Exhibit 5.1

 

 

December 23, 2022

 

Sonoma Pharmaceuticals, Inc.

5445 Conestoga Court

Suite 150

Boulder, CO 80301

 

Dear Ladies and Gentlemen:

 

We have acted as legal counsel to Sonoma Pharmaceuticals, Inc., a Delaware corporation (the “Company”), in connection with the offering and sale by the Company of shares (the “Shares”) of the Company’s common stock, par value $0.001 per share (“Common Stock”), having an aggregate offering price of up to $2,700,000 to be offered and sold from time to time pursuant to a prospectus supplement dated December 23, 2022 (the “Prospectus Supplement”) and the accompanying prospectus dated December 23, 2020 (together with the Prospectus Supplement, the “Prospectus”) that form part of the Company’s registration statement on Form S-3 (File No. 333-250925) (together with the Prospectus, the “Registration Statement”) filed by the Company with the Securities and Exchange Commission (the “Commission”) under the Securities Act of 1933, as amended (the “Securities Act”). The Shares are to be sold by the Company through or to Ladenburg Thalmann & Co Inc. (the “Manager”), as sales agent and/or principal, in accordance with that certain At-The-Market Offering Agreement, dated December 23, 2022, by and between the Company and the Manager (the “Offering Agreement”), as described in the Prospectus Supplement.

 

In connection with this opinion, we have examined originals or copies, certified or otherwise identified to our satisfaction, of (i) the Registration Statement, including the Prospectus Supplement, (ii) a specimen certificate representing the Common Stock, (iii) the Offering Agreement, (iv) the Company’s Restated Certificate of Incorporation of the Company, as currently in effect, (v) the Company’s Bylaws, as currently in effect, and (vi) certain resolutions adopted by the Board of Directors of the Company and committees thereof with respect to the Offering Agreement and the issuance of the Shares. We have also examined originals or copies, certified or otherwise identified to our satisfaction, of such records of the Company and such agreements, certificates of public officials, certificates of officers or other representatives of the Company and others, and such other documents, certificates and records, as we have deemed necessary or appropriate as a basis for the opinion set forth herein.

  

In our examination, we have assumed and have not verified (i) the legal capacity of all natural persons, (ii) the genuineness of all signatures, (iii) the authenticity of all documents submitted to us as originals, (iv) the conformity with the originals of all documents supplied to us as copies, (v) the accuracy and completeness of all corporate records and documents made available to us by the Company, (vi) the truth, accuracy and completeness of the information, representations and warranties contained in the records, documents, instruments and certificates we have reviewed; and (vii) that the foregoing documents, in the form submitted to us for our review, have not been altered or amended in any respect material to our opinion stated herein.
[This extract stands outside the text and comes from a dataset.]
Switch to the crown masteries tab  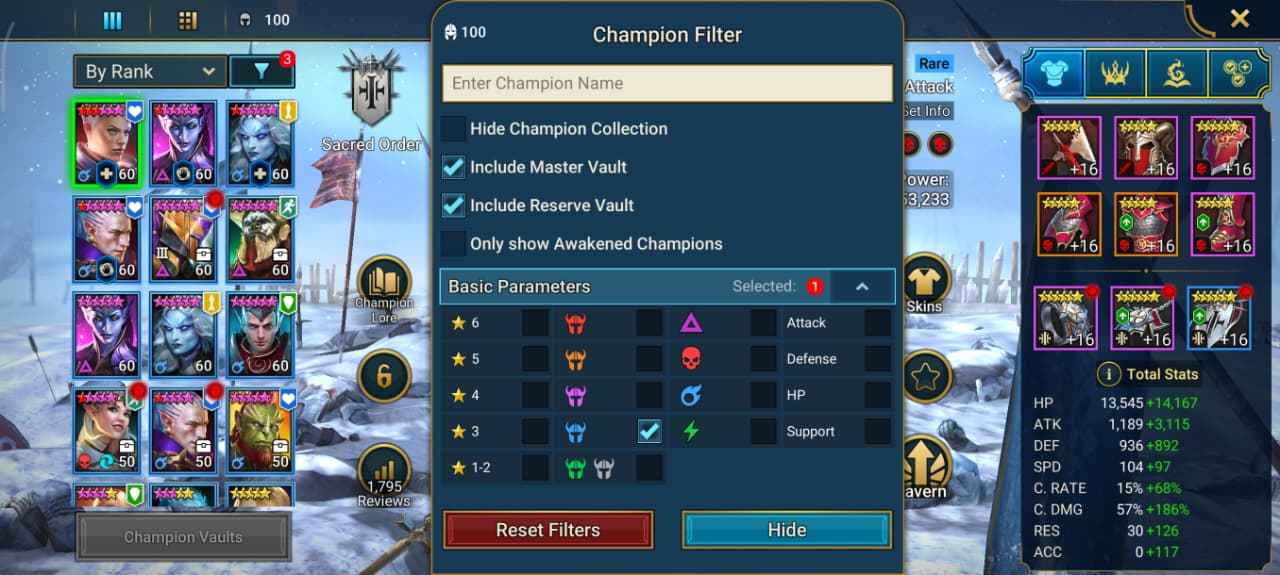click(1114, 72)
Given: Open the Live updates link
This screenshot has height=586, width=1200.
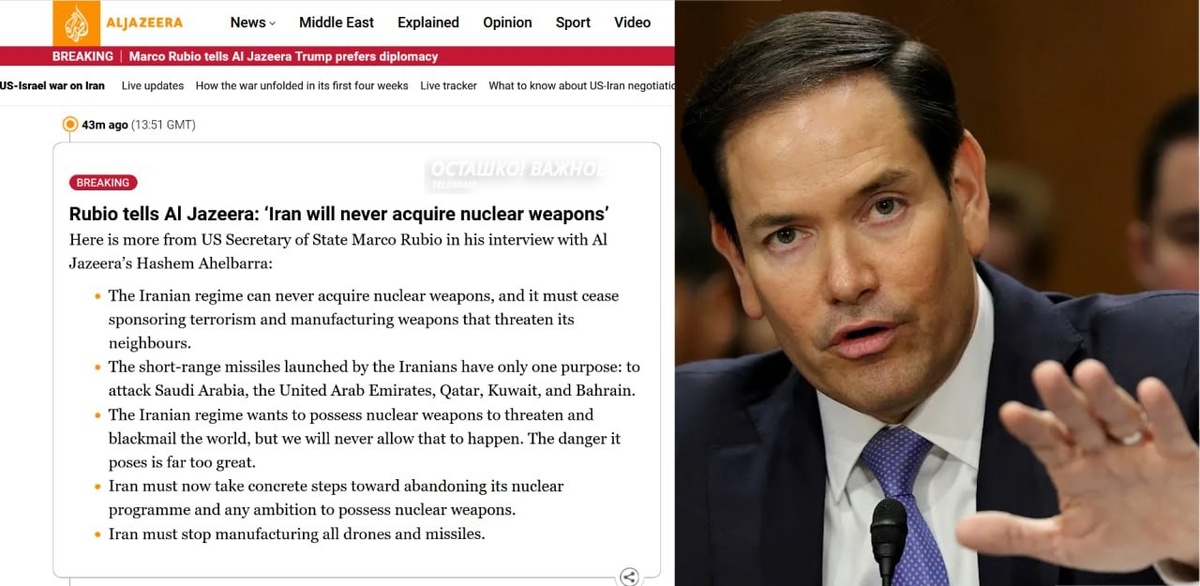Looking at the screenshot, I should 153,86.
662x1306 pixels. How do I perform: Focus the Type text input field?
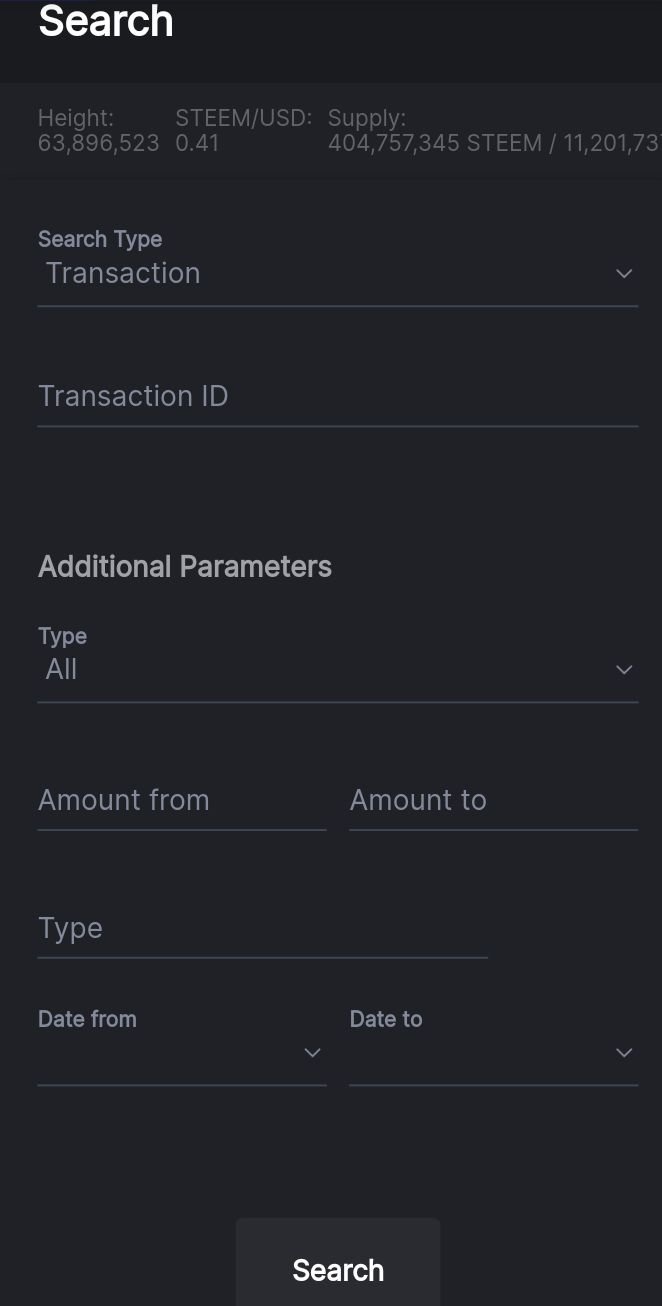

We have relied as to factual matters upon certificates from officers of the Company and certificates and other documents from public officials and government agencies and departments and we have assumed the accuracy and authenticity of such certificates and documents. We have further assumed that the Shares will be issued and delivered in accordance with the terms of the Offering Agreement.

 

For purposes of the opinion set forth below, we refer to the following as “Future Approval and Issuance”: (a) the approval by the Company’s board of directors (or a duly authorized committee of the board of directors) of the issuance of the Shares (the “Approval”) and (b) the issuance of the Shares in accordance with the Approval and the receipt by the Company of the consideration (which shall not be less than the par value of such Shares) to be paid therefor in accordance with the Approval.

 

Based on the foregoing, and subject to the assumptions, qualifications and limitations set forth herein, as of the date hereof, we are of the opinion that the Shares have been duly authorized for issuance, and upon Future Approval and Issuance, will be validly issued, fully paid and non-assessable.

 

For purposes of our opinion above, we express no opinion as to the law of any jurisdiction other than the General Corporation Law of the State of Delaware (including the statutory provisions, all applicable provisions of the Delaware Constitution and reported judicial decisions interpreting the foregoing). No opinion is expressed herein with respect to the qualification of the Shares under the securities or blue sky laws of any state or foreign jurisdiction. The opinion expressed herein is given as of this date, and we do not undertake to supplement this opinion with respect to any events or changes occurring subsequent to the date hereof.

  

We hereby consent to the filing of this opinion as an exhibit to the Current Report on Form 8-K to be filed with the Commission in connection with the offering and to the use of our name under the caption “Legal Matters” in the Prospectus Supplement. In giving this consent, we do not thereby admit that we are included in the category of persons whose consent is required under Section 7 of the Securities Act or the rules and regulations of the Commission promulgated thereunder.